Cette volonté assumée de rétropédaler sur les maigres acquis des personnes LGBT+ en Russie ne s’arrête pas là. Plus loin, le texte sonne comme une mise en garde : « Si c’est effectivement une maladie, il est clair que de telles personnes ne pourront pas enseigner dans des écoles et des universités. Et il faudra leur limiter la gestion des transports. De même, elles ne sauraient être élues aux pouvoirs législatif et exécutif, ni occuper des postes de juges ».

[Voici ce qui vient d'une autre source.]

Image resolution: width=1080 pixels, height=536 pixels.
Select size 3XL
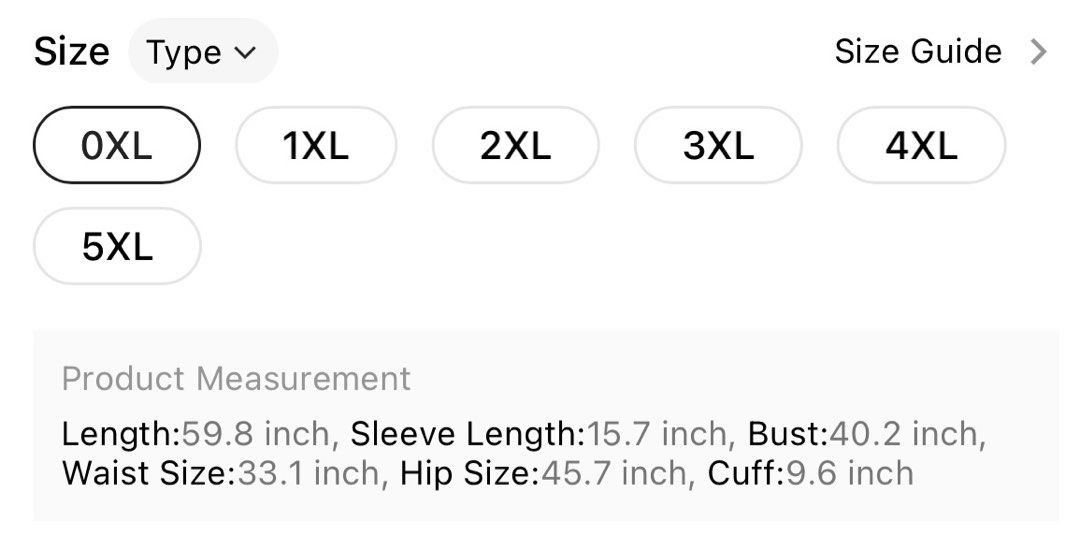coord(718,145)
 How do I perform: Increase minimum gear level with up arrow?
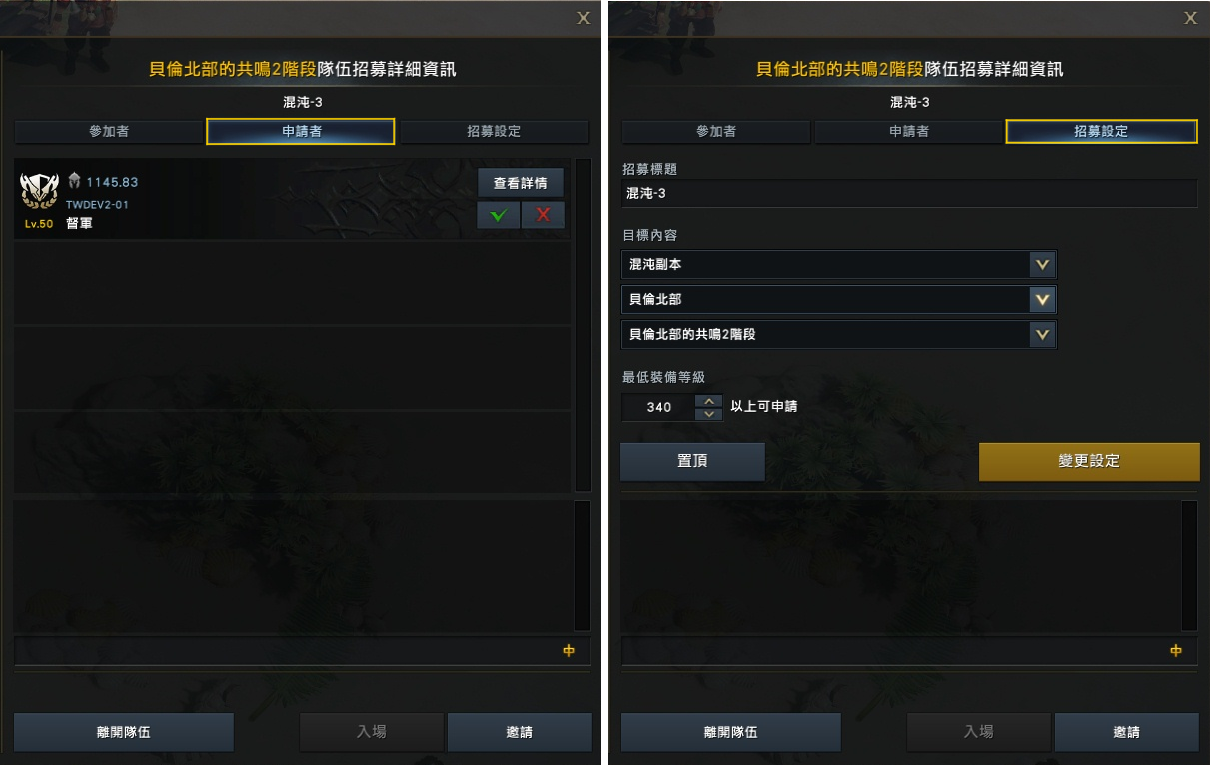[708, 401]
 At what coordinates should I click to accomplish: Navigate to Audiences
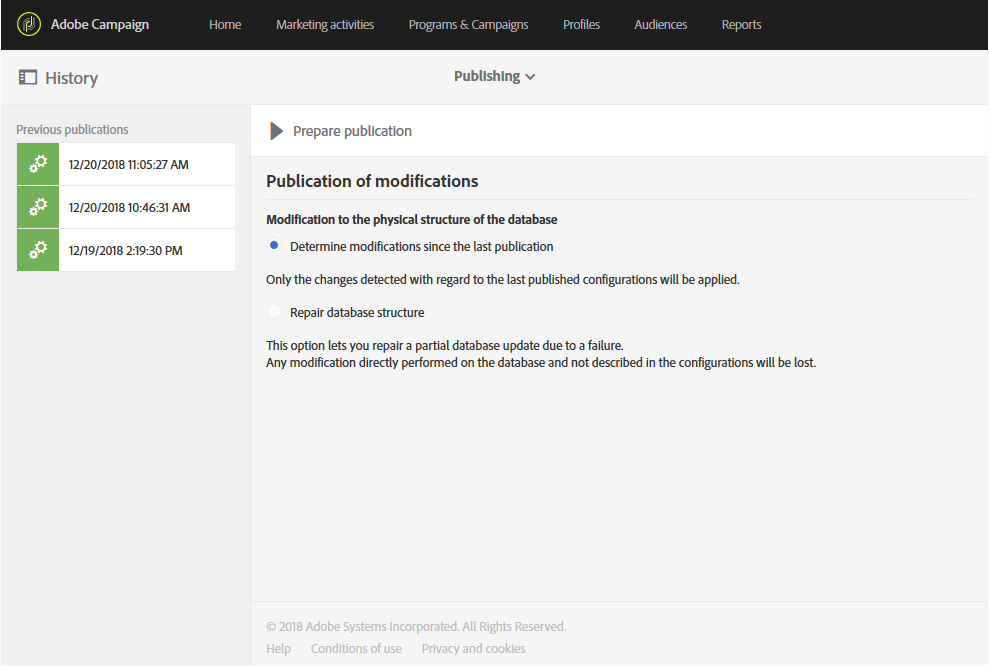(660, 24)
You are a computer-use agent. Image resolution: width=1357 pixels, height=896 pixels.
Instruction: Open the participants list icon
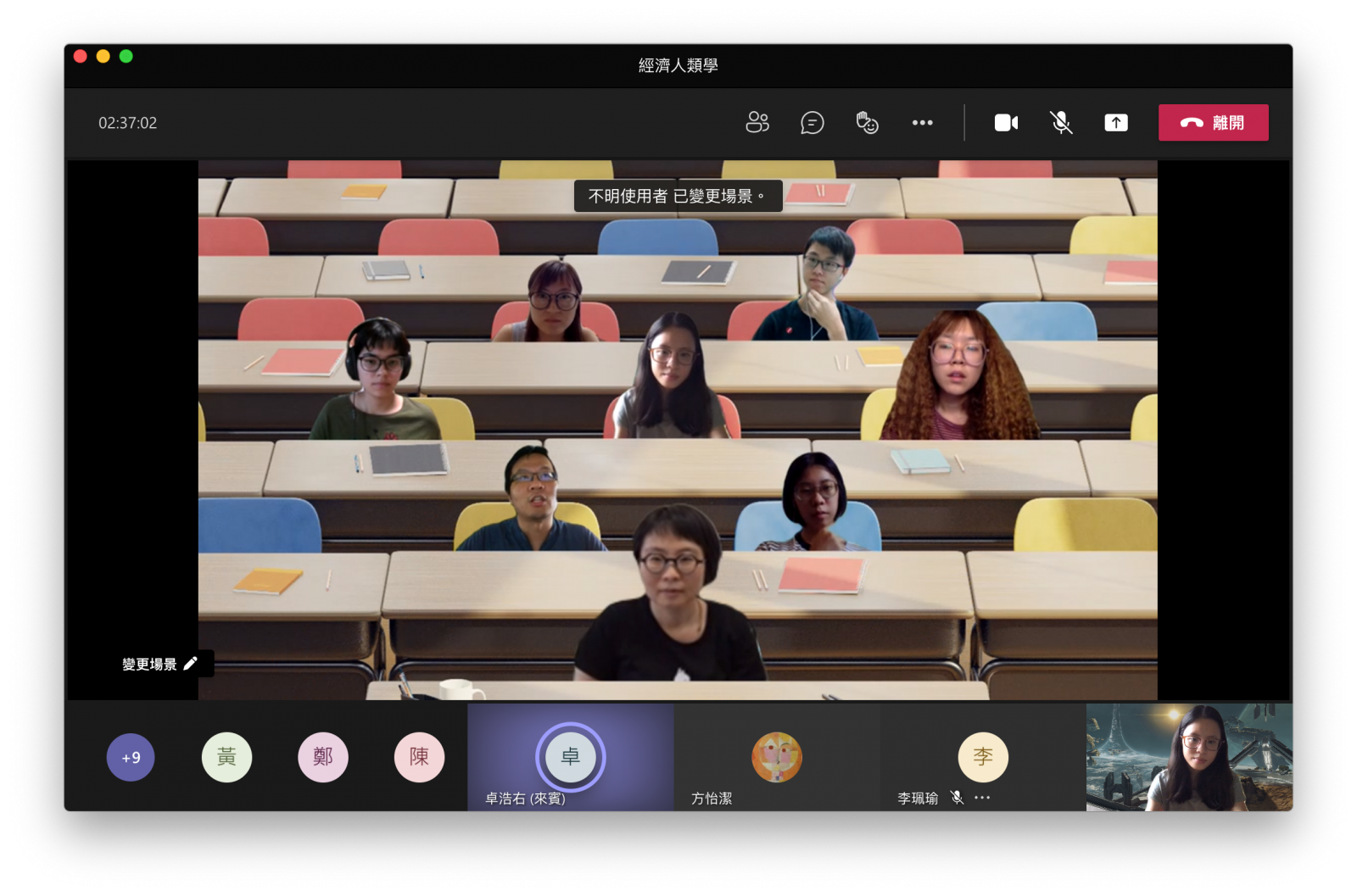coord(757,123)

Sur les pages russes dédiées aux actualités LGBT+, en réaction à ce courrier, les internautes oscillent entre colère et humour, et dressent la comparaison avec le régime nazi : « Je crains que dans ce cas, nous ne soyons obligé.e.s de remercier les trois-quarts du gouvernement et de la Douma (chambre basse du parlement russe, ndlr)  », « marasme ! », «  je pense que s’ils découvrent à quel point nous sommes de joyeux.ses et merveilleux.ses “malades mentaux”, alors le parti Chestno perdra toute envie de vivre ».

Dans le sillage de l’homophobie d’État de Poutine

Si le courrier n’émane pas d’un membre de Russie Unie, parti politique du président Vladimir Poutine, c’est tout comme : il a été écrit par Roman Khudyakov. Ce député et président de Chestno, petit parti « sans étiquette » s’était présenté à l’élection présidentielle russe de 2018 en décembre 2017 pour finalement se retirer, à deux mois du scrutin, en invitant les russes à « s’unir autour du seul candidat, Vladimir Vladimirovitch Poutine ». Une manœuvre électorale courante dans la politique dans la Russie de Poutine qui cherche à « donner l’illusion d’un vrai pluralisme ». Cette stratégie est dénoncée depuis de nombreuses années par les journalistes indépendant.e.s, comme feu Anna Politkovskaïa, et par les militant.e.s pour les droits humains.

Chestno, parti « indépendant », se définit comme « panrusse », soit « pour tous les russes ». Entre cette posture et cette requête adressée au Ministère de la santé, pas de place pour le doute quant à la considération accordée aux citoyen.ne.s LGBT+ du pays.